Friedensfest

Es wird ja immer gern auf das Gegenüber geschaut. Auch bei den Feiertagen ist das so: Welches Bundesland hat wie viele Feiertage? Als Augsburger ist man dann immer ganz still, hat doch die Stadt noch einen Feiertag mehr als alle anderen.

In Augsburg wurde gestern, am 8. August, das Hohe Friedensfest gefeiert. Dieser Feiertag gilt ausschließlich für das Augsburger Stadtgebiet (das wissen alle, die in Augsburg wohnen, aber z.B. in München arbeiten…) und ist bundesweit einzigartig.

Letztes Jahr stand das Friedensfest unter dem Eindruck des im Frühjahr 2022 begonnen Angriffskriegs in der Ukraine. Dieses Jahr dauert der Krieg schon über ein Jahr. Ein Ende ist nicht in Sicht.

Friedenfest. Jetzt?

Das Hohe Friedensfest 2023 stand unter dem Motto „Kreativität“. Das Programm bot die Möglichkeit, sich von Kreativität inspirieren zu lassen und sie selbst zu erproben. So ist es auf der offiziellen Homepage zu lesen. Weiter heißt es, dass kreatives Denken die zentrale Schlüsselkompetenz sei, um die komplexen Herausforderungen dieser Zeit zu bewältigen.

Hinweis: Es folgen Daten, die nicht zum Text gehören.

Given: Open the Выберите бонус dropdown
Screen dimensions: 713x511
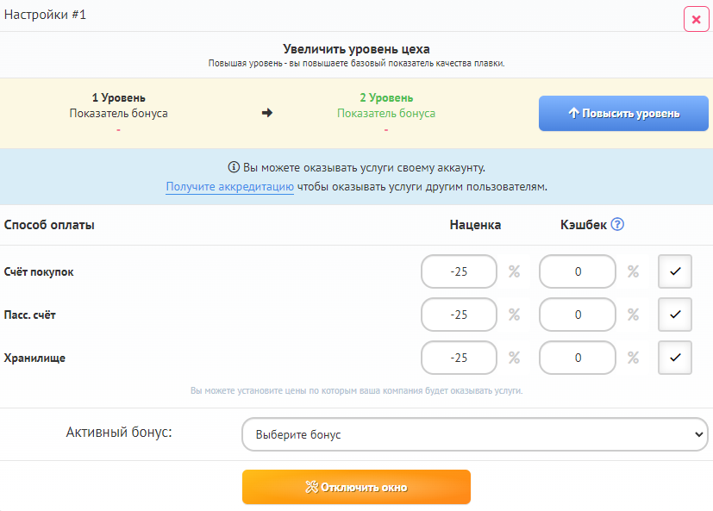Looking at the screenshot, I should (475, 435).
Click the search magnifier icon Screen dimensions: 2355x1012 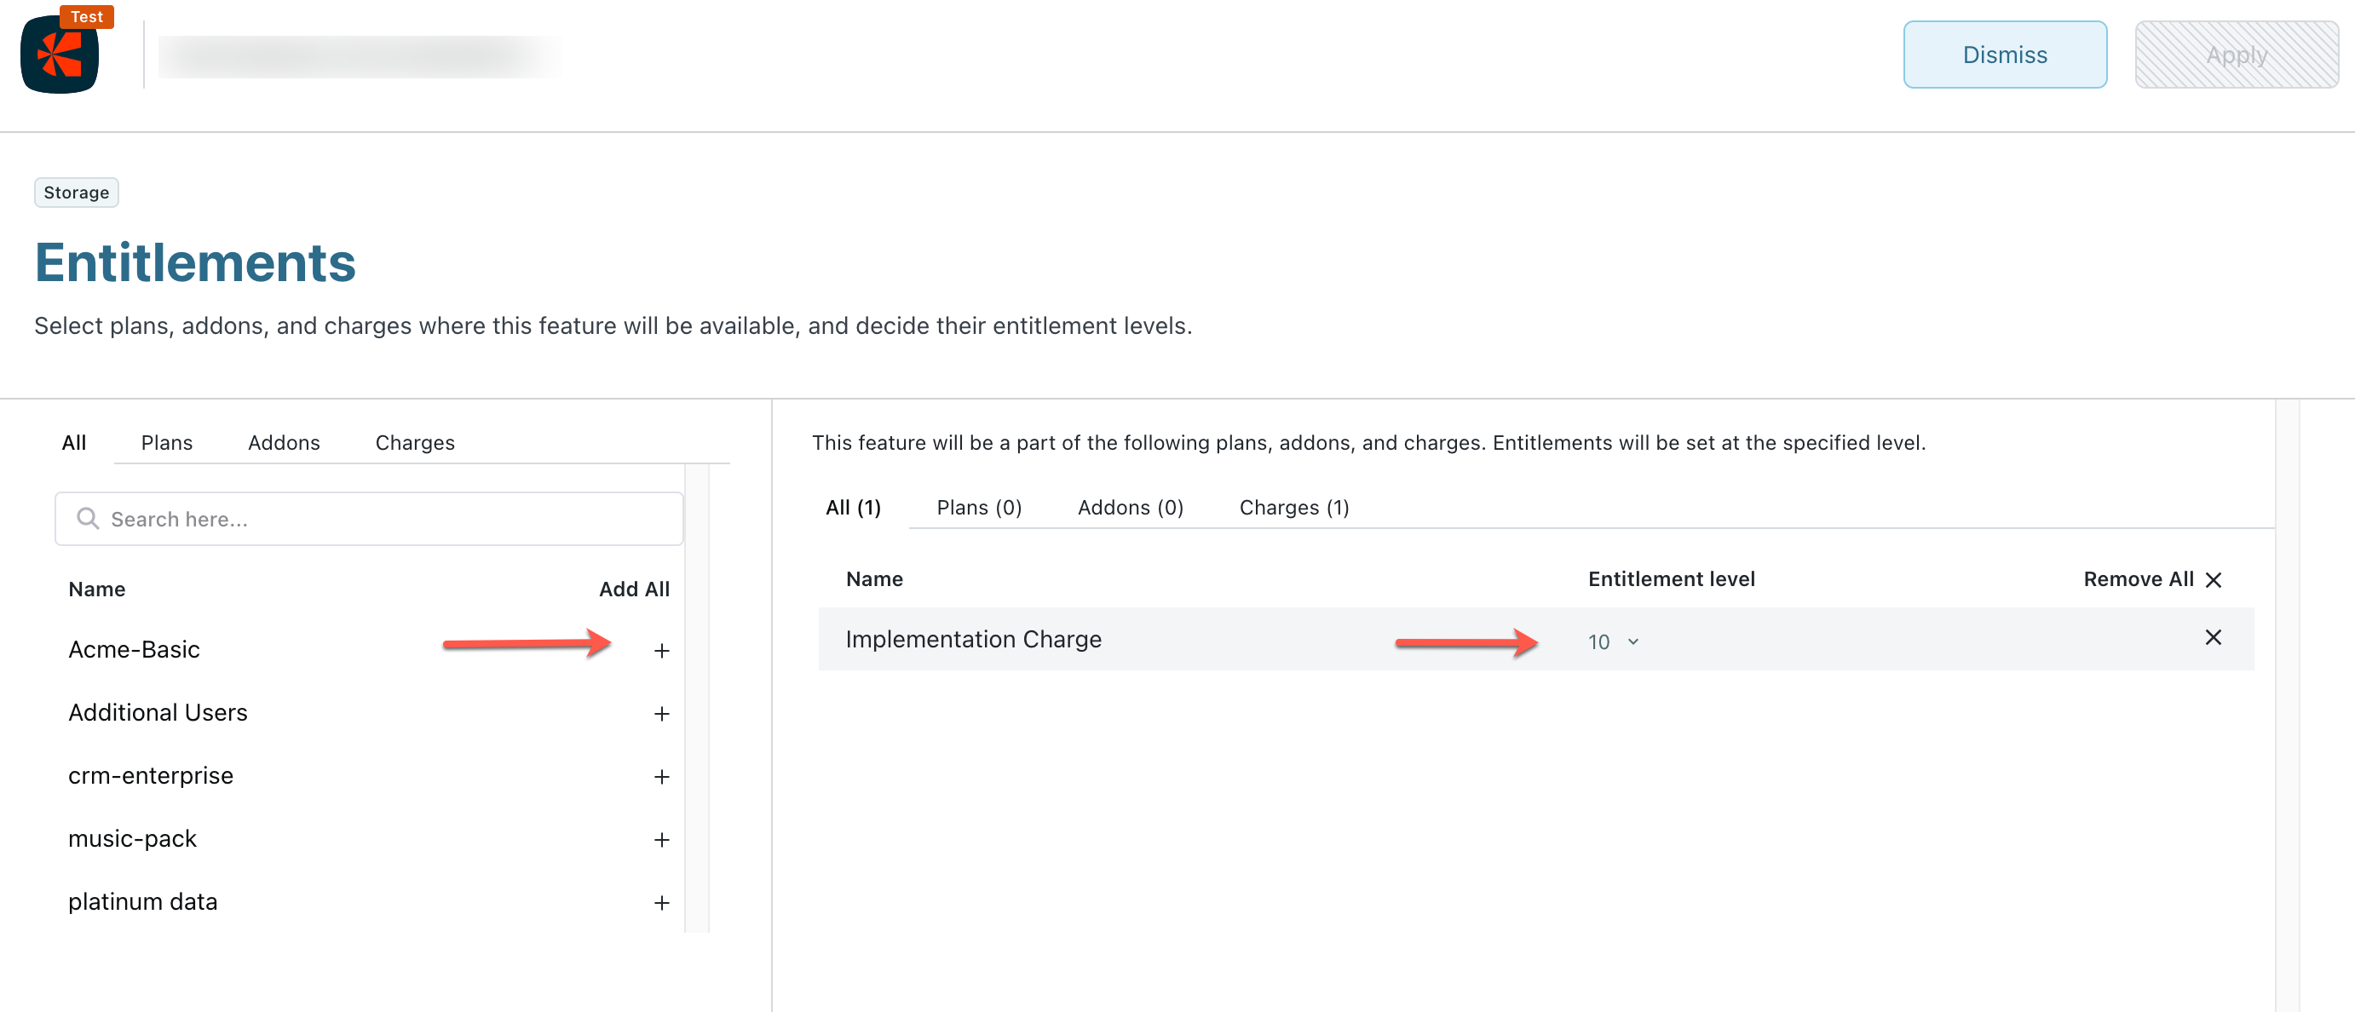[x=88, y=518]
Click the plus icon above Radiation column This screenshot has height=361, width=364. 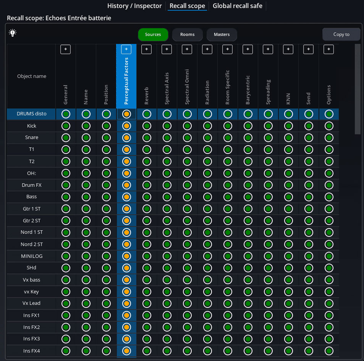click(x=207, y=49)
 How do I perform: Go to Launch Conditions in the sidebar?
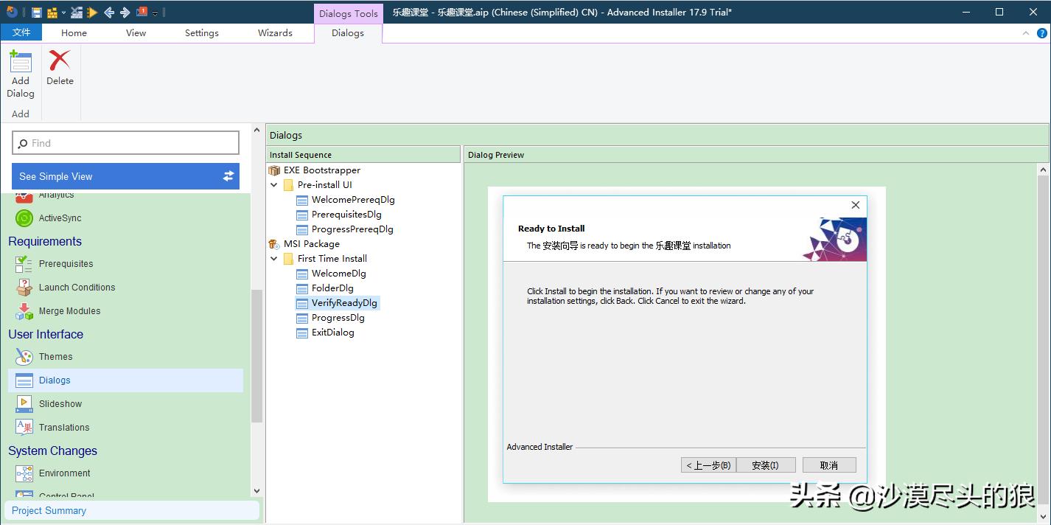point(77,288)
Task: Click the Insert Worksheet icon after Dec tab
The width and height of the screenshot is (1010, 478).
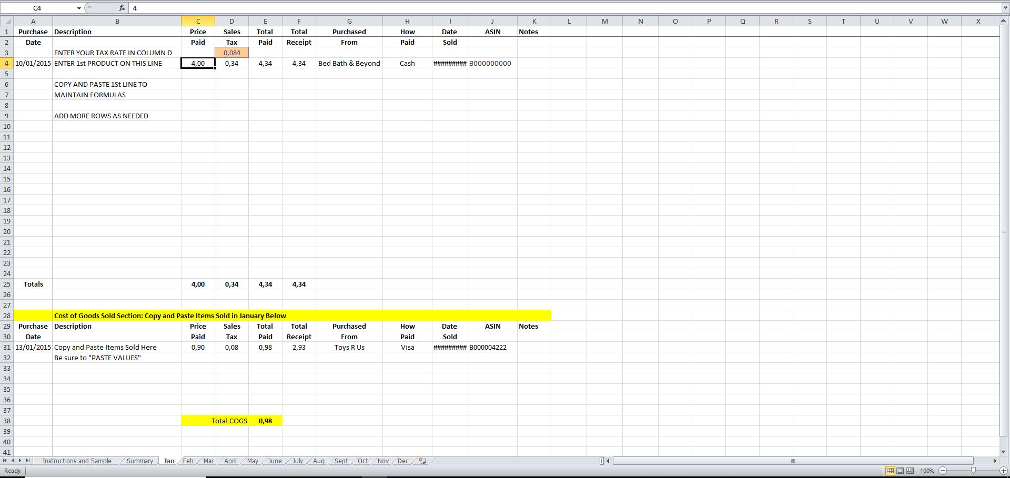Action: [422, 461]
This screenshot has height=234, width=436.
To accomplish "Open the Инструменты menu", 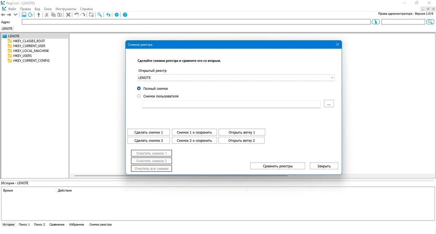I will click(66, 9).
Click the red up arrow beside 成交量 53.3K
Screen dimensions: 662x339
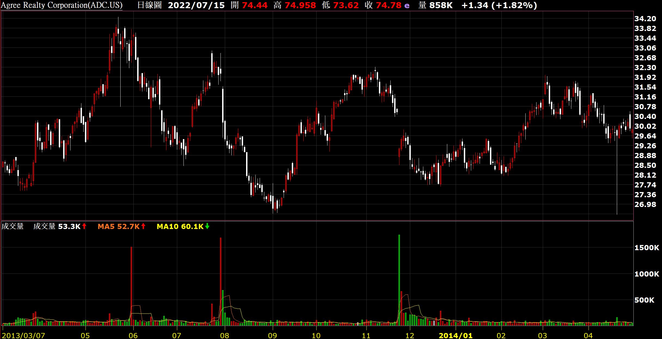[x=84, y=226]
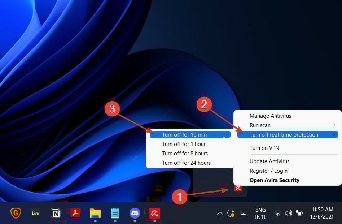This screenshot has height=224, width=342.
Task: Click the touch keyboard tray icon
Action: click(x=243, y=213)
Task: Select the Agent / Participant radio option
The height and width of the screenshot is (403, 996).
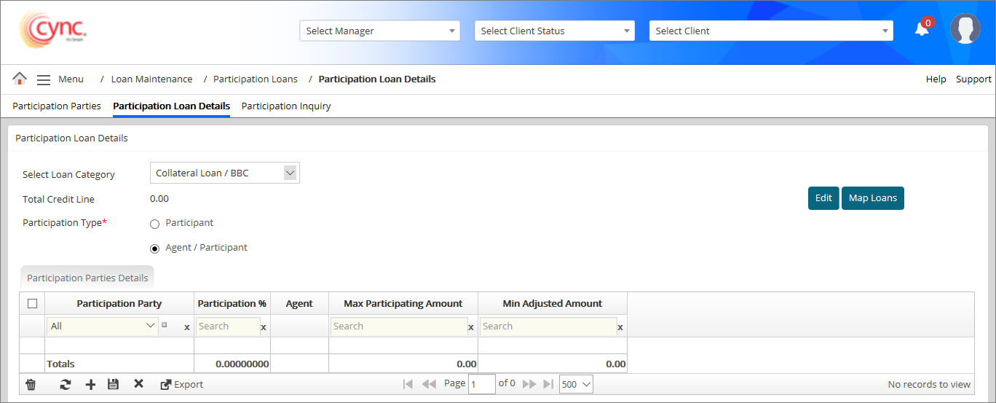Action: point(154,249)
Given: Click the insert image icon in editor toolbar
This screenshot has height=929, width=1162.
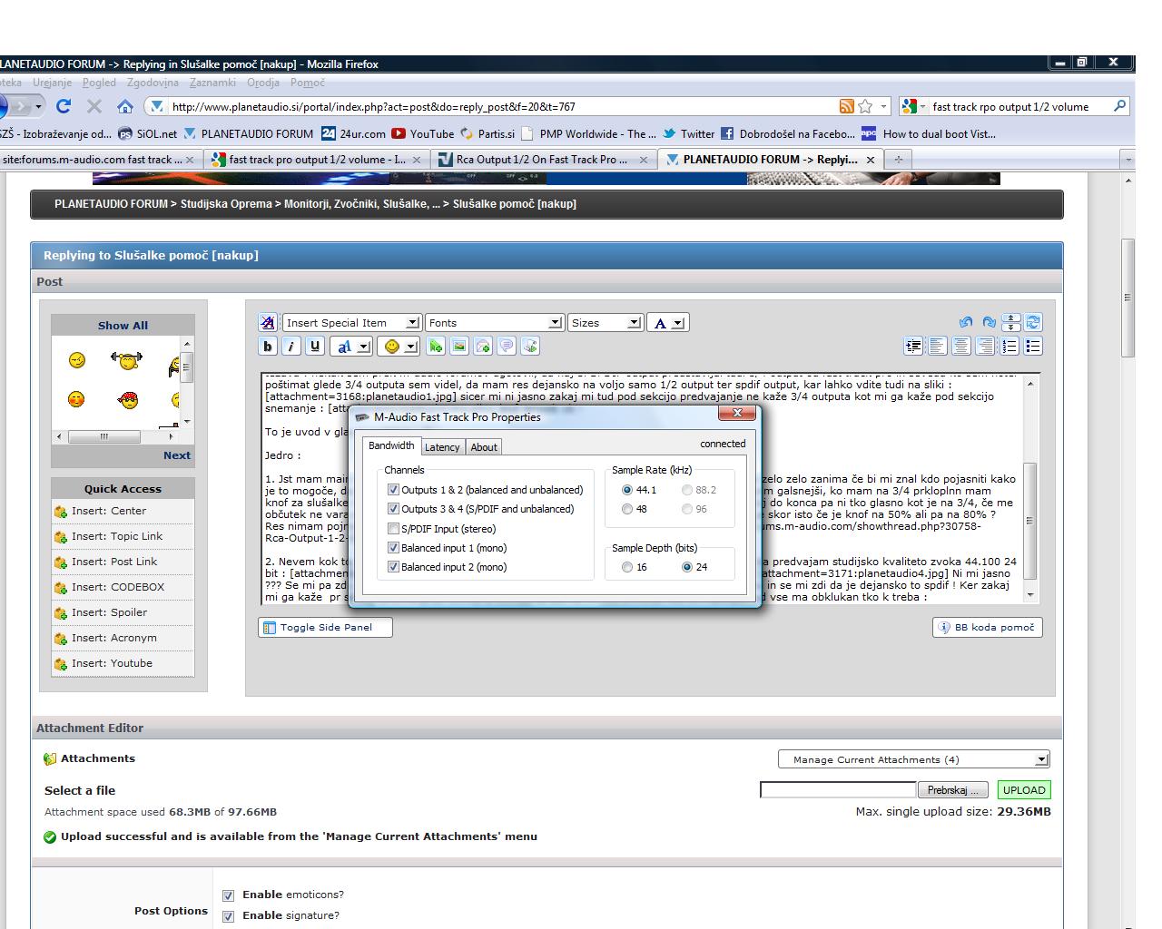Looking at the screenshot, I should (x=459, y=347).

Frieden und Kreativität, so denke ich mir, ist ein eigenwilliger Zusammenhang. Ich muss gestehen, dass ich mir in der aktuellen Situation zum Beispiel ein Ende des Ukrainekrieges bei aller Kreativität nicht vorstellen kann. Genauso in den anderen Regionen dieser Welt, in denen es zu Spannungen kommt.

Bin ich vielleicht nicht kreativ genug? Wieviel Kreativität braucht es denn für Frieden?

Im aktuellen BISS-Magazin gibt es ein sehr lesenswertes Interview mit dem Landesbischof Heinrich Bedford-Strohm, das den Titel trägt: „Krieg ist immer eine Niederlage“. Ist Krieg auch eine Niederlage der Kreativität?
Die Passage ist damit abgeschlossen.